These questions are some of their kind which you will need in your daily programing as reference.
1) How do you access underlying Unix box from Hive shell ?
Ans: use ! , Example : hive>!pwd will give you details of present working directory.
2) What is the command that has no effect in hive ?
Ans: Truncate table , when used with External table. It will not remove records so effect.
3) What is the Format used for Binary Input data ( images) ?
Ans: use : SequenceFileInputFormat .
4) How do you run Hive Query from command line ?
Ans: hive -e 'select a.Ename from Emp a'
5) How to set hive configuration variables ?
Ans: hive -e 'select a.Ename from Emp a' -hiveconf hive.exec.scratchdir=/home/my/hive_scratch -hiveconf mapred.reduce.tasks=16
6) How to dump data out from a query into a file using silent mode ?
Ans: hive -S -e 'select a.Ename from Emp a' > a.txt .
7) How to improve performance of ORDER BY as it goes to single reducer ?
Ans: One word answer is CLUSTER BY , here are the details.
Notes:
ORDER BY x: guarantees global ordering, but does this by pushing all data through
just one reducer.
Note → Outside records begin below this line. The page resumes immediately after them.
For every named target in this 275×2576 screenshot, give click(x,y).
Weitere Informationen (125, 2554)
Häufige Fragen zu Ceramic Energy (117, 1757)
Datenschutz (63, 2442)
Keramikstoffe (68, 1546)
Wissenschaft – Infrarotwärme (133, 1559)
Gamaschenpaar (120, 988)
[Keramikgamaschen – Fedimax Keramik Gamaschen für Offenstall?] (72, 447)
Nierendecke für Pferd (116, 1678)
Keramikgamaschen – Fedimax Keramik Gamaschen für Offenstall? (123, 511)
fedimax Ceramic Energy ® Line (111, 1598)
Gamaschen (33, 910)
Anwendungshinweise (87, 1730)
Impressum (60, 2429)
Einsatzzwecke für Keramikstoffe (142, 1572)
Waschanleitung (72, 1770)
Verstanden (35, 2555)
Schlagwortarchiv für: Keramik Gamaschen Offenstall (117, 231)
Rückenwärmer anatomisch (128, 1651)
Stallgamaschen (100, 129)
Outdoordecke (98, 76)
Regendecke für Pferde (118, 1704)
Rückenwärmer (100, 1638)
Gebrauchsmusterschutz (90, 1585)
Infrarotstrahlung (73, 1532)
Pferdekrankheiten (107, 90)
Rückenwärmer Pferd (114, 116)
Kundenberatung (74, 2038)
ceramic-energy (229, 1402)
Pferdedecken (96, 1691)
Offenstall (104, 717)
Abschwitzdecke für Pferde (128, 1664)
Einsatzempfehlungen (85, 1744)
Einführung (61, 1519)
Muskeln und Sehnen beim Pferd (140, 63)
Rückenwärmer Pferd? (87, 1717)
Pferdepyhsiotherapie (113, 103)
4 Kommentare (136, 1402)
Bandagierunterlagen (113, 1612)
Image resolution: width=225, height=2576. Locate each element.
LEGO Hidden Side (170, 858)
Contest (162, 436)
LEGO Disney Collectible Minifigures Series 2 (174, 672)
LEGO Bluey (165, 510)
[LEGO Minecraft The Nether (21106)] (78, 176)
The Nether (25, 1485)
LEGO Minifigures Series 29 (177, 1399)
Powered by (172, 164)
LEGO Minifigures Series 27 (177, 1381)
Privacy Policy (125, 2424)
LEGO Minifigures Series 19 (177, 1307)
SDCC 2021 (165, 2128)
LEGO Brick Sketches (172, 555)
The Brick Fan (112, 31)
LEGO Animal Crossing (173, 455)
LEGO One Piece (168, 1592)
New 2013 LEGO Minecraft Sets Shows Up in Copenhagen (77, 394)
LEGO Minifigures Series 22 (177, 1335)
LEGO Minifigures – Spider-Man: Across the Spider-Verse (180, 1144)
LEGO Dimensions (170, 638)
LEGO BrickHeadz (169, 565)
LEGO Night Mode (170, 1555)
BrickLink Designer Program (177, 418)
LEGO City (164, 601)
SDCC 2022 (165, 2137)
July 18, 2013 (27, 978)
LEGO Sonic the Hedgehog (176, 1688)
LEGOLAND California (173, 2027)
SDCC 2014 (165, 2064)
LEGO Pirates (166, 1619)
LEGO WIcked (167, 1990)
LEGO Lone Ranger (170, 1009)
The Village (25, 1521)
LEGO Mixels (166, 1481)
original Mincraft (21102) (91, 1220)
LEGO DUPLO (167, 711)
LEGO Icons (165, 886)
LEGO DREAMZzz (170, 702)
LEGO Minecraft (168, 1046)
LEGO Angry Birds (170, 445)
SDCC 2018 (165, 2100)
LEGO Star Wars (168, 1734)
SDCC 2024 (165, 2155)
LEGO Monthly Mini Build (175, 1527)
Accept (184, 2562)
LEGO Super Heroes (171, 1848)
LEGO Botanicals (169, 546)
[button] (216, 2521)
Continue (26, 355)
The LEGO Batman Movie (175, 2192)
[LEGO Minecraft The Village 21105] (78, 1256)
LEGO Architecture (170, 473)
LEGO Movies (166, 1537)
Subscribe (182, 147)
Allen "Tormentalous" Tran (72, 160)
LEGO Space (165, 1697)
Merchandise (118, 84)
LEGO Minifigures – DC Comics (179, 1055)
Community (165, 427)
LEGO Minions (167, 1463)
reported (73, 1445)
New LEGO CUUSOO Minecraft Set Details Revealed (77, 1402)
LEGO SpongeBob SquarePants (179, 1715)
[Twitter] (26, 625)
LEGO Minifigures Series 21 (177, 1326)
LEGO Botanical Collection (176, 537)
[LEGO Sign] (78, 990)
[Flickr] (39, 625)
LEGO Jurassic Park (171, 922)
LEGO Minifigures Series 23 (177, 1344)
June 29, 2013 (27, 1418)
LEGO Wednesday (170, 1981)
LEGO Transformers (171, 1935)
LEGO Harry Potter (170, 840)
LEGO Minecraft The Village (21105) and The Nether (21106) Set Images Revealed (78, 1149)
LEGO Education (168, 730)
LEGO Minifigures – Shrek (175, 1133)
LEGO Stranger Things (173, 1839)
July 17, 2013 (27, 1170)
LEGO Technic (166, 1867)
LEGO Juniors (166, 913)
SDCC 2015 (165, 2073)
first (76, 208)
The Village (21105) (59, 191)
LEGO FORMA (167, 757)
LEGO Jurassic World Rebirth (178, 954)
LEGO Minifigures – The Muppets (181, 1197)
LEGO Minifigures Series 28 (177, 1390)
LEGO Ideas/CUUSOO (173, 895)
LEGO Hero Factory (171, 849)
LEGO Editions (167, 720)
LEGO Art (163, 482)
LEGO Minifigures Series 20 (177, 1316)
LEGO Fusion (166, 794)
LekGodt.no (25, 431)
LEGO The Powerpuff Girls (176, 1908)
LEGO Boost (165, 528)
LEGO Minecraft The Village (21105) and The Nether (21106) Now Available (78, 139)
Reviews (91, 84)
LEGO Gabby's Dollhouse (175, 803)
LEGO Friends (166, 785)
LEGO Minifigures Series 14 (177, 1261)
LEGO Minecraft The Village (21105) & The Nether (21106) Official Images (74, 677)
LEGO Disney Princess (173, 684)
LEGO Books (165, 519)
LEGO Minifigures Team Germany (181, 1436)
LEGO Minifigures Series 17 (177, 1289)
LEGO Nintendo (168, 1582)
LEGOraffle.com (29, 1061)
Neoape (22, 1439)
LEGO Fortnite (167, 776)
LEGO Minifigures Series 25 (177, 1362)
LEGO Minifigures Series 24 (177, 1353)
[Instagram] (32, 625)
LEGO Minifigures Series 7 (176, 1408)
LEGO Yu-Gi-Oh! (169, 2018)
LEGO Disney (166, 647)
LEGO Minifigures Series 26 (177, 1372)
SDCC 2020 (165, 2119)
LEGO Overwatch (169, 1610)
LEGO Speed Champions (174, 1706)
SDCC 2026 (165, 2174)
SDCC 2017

This is basically unacceptable for large datasets.
You end up one sorted file as output.
SORT BY x: orders data at each of N reducers, but each reducer can receive
overlapping ranges of data.
You end up with N or more sorted files with overlapping ranges.
DISTRIBUTE BY x: ensures each of N reducers gets non-overlapping ranges of x,
but doesn't sort the output of each reducer.
You end up with N or unsorted files with non-overlapping ranges.
CLUSTER BY x: ensures each of N reducers gets non-overlapping ranges, then sorts
by those ranges at the reducers.
This gives you global ordering, and is the same as doing
(DISTRIBUTE BY x and SORT BY x).
You end up with N or more sorted files with non-overlapping ranges.
8) How to improve performance of Hive queries ?
Ans: There are different techniques can be used as required, here are some details.
Notes:
Executions Engine: Improves the performance dramatically
Caution : Would need some additional hardware requirement
Set up: set hive.execution.engine=tez;
Reference: Horton notes
ORC Files: ORC based tables will be faster with inline index and compressions.
Compression ratio is high and quick.
Ex: CREATE TABLE A_ORC ( customerID int, name string, address string
) STORED AS ORC tblproperties (“orc.compress" = “SNAPPY”);
Reference : Horton notes
Vectorization: Vectorized query execution improves performance of operations like
scans, aggregations, filters and joins, by performing them in batches of
1024 rows at once instead of single row each time.
Set up: set hive.vectorized.execution.enabled = true;
set hive.vectorized.execution.reduce.enabled = true;
Cost based Query Optimization: Query performance increases on computing stats
Set up: set hive.cbo.enable=true;
set hive.compute.query.using.stats=true;
set hive.stats.fetch.column.stats=true;
set hive.stats.fetch.partition.stats=true;
Usage: analyze table Tweets compute statistics;
analyze table Tweets compute statistics for columns sender, topic;
(in most recent versions)
analyze table tweets compute statistics for columns;
Use Analytical functions : Its always better to use analytical functions rather going for joins.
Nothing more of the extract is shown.